Work to complete:
Only the lines that include "computer" should be copied from the data below.

****

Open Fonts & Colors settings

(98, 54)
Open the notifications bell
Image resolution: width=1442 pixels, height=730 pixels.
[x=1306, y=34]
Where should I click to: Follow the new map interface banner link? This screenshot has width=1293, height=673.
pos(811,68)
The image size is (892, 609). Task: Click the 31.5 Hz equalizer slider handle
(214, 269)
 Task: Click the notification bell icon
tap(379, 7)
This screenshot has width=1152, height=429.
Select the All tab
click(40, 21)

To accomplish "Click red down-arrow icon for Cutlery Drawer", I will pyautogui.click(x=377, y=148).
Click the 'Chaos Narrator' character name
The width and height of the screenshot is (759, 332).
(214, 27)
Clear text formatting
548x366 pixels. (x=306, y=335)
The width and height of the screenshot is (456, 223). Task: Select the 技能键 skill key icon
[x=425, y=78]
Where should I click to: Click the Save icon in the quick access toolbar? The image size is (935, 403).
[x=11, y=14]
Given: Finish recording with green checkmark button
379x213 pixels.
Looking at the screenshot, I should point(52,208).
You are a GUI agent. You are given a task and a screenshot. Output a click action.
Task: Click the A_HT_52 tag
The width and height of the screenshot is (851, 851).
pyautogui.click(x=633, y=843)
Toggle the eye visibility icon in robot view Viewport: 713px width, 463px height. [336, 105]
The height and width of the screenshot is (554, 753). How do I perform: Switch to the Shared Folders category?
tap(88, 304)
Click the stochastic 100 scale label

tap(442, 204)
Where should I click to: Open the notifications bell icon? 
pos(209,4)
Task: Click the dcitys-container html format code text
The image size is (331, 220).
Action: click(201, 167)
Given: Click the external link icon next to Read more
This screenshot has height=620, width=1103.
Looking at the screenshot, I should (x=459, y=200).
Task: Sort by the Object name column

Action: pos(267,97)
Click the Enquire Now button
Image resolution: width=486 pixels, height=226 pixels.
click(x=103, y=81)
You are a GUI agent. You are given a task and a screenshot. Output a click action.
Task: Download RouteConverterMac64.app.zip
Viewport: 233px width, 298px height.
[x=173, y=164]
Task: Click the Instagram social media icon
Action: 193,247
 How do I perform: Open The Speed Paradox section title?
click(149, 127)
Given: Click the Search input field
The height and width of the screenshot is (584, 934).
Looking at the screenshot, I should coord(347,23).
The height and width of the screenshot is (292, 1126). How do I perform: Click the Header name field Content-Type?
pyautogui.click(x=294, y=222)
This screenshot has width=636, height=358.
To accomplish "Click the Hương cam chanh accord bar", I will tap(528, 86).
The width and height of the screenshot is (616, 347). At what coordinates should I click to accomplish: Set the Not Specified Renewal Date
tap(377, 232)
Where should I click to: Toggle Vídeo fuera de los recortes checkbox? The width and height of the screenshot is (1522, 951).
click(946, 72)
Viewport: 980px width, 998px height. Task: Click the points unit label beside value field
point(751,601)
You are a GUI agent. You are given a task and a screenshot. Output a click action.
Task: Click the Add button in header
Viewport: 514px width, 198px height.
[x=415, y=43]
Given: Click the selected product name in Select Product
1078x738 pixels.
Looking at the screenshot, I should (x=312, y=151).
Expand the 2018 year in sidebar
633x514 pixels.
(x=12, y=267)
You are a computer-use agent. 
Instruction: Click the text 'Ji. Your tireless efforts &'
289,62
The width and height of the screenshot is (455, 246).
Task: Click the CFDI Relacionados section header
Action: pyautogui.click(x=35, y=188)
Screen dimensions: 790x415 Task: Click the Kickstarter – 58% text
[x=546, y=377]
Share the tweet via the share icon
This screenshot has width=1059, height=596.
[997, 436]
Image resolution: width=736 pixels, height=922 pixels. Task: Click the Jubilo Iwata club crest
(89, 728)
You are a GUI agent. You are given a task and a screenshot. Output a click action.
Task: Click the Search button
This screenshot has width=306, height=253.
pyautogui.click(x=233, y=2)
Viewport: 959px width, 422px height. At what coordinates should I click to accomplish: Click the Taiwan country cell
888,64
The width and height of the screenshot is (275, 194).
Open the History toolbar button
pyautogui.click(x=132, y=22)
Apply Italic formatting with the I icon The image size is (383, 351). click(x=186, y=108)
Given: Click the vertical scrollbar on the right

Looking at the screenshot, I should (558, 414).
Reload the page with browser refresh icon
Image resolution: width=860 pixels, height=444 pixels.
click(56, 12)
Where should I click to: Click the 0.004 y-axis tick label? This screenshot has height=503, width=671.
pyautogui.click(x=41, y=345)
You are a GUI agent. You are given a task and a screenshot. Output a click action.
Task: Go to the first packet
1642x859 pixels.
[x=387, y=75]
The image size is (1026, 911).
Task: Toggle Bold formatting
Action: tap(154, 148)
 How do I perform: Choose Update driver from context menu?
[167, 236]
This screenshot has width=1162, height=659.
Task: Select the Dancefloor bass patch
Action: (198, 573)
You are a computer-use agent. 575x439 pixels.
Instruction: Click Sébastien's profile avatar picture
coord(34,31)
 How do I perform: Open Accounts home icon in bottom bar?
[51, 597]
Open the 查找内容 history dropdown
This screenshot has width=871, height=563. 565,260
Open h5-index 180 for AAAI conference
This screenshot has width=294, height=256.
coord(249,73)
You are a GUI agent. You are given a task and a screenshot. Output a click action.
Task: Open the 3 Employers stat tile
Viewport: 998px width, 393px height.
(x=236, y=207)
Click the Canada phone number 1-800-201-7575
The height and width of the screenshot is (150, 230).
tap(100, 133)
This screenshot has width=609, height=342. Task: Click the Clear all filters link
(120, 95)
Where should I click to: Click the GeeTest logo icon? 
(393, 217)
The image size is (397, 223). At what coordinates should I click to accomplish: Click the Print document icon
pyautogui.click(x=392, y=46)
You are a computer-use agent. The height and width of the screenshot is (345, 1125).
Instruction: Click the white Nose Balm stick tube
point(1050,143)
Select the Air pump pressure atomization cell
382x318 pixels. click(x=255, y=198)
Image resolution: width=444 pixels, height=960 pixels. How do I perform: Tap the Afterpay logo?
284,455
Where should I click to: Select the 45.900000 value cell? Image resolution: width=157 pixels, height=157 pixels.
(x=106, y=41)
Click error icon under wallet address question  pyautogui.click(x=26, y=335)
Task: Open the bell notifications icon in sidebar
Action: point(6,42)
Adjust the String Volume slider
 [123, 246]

****

Solution below:
You are a computer-use agent. 
You are a computer-use agent. 575x439 pixels.
You are a computer-use agent. The height and width of the screenshot is (345, 1125).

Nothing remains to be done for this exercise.